— Work to be completed —
From the entries below, reproduce exactly the line containing "Open the Provisionssatz", the line containing "The image size is (1280, 433).", and every line in between, with nothing added.

— Given records —
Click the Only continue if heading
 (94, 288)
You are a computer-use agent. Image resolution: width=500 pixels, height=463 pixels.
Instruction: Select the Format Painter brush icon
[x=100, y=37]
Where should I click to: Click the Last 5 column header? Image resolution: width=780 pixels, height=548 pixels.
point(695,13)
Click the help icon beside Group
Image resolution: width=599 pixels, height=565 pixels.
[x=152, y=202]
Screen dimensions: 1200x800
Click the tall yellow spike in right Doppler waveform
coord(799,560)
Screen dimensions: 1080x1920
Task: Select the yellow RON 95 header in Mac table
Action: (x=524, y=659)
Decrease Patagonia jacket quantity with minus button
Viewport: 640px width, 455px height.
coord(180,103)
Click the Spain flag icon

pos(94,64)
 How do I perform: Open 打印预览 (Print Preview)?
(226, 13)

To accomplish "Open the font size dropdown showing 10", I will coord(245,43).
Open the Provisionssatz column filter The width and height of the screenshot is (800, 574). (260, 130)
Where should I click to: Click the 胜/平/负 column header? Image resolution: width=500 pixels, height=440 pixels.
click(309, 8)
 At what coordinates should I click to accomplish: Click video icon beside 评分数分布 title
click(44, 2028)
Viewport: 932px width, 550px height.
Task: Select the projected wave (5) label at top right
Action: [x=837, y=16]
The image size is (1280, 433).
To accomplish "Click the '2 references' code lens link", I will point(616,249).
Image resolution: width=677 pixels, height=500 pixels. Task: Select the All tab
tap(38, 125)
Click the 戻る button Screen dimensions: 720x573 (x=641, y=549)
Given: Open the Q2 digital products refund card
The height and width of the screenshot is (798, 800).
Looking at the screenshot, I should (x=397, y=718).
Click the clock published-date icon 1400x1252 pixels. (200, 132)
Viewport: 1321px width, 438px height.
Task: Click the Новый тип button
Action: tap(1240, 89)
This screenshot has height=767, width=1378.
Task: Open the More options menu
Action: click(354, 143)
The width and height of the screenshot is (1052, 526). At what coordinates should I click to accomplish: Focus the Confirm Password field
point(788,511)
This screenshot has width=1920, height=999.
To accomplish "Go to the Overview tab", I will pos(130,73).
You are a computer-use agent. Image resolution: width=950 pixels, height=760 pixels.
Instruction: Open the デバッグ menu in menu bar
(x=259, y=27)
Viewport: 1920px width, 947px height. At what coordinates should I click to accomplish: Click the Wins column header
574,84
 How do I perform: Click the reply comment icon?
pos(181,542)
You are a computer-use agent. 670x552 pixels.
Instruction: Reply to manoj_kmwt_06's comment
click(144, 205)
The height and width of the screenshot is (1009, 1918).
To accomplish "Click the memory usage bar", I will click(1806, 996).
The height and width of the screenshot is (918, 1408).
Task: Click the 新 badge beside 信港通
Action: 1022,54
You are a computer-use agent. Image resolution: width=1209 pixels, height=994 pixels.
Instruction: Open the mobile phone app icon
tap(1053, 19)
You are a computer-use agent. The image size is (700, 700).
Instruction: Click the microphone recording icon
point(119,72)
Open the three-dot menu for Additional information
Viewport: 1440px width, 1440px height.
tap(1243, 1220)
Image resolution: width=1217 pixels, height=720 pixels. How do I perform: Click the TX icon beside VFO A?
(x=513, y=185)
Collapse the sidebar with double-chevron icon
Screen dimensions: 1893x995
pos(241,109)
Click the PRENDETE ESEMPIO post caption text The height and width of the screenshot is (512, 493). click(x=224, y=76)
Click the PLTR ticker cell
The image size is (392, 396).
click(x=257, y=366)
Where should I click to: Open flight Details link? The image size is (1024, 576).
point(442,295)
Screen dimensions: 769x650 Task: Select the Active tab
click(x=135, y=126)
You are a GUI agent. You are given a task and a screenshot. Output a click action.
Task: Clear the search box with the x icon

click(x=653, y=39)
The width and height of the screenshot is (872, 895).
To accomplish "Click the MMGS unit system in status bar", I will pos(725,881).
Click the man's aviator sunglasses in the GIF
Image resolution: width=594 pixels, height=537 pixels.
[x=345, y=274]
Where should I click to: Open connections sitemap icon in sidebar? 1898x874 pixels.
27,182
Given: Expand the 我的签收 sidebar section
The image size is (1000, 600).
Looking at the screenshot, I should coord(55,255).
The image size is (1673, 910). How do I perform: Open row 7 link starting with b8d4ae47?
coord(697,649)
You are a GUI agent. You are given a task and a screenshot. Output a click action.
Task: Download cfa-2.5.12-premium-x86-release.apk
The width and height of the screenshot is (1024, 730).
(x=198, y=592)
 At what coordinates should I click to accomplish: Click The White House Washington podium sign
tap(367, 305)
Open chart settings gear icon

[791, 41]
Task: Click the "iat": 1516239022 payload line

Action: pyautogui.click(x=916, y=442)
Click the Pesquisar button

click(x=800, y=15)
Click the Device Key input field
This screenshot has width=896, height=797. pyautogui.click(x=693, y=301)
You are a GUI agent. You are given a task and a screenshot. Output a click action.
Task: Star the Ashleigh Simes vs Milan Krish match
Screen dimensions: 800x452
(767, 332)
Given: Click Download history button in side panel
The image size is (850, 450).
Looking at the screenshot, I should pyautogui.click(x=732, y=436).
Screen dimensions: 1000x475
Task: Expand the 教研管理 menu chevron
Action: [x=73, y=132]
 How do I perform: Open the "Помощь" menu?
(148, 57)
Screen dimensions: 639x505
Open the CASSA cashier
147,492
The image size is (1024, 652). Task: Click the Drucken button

— Exercise answer —
Open the Provisionssatz column filter The width and height of the screenshot is (800, 574). (260, 130)
Where should I click to: Click the 胜/平/负 column header? Image resolution: width=500 pixels, height=440 pixels.
click(309, 8)
 At what coordinates should I click to accomplish: Click video icon beside 评分数分布 title
click(44, 2028)
Viewport: 932px width, 550px height.
Task: Select the projected wave (5) label at top right
Action: [x=837, y=16]
The image size is (1280, 433).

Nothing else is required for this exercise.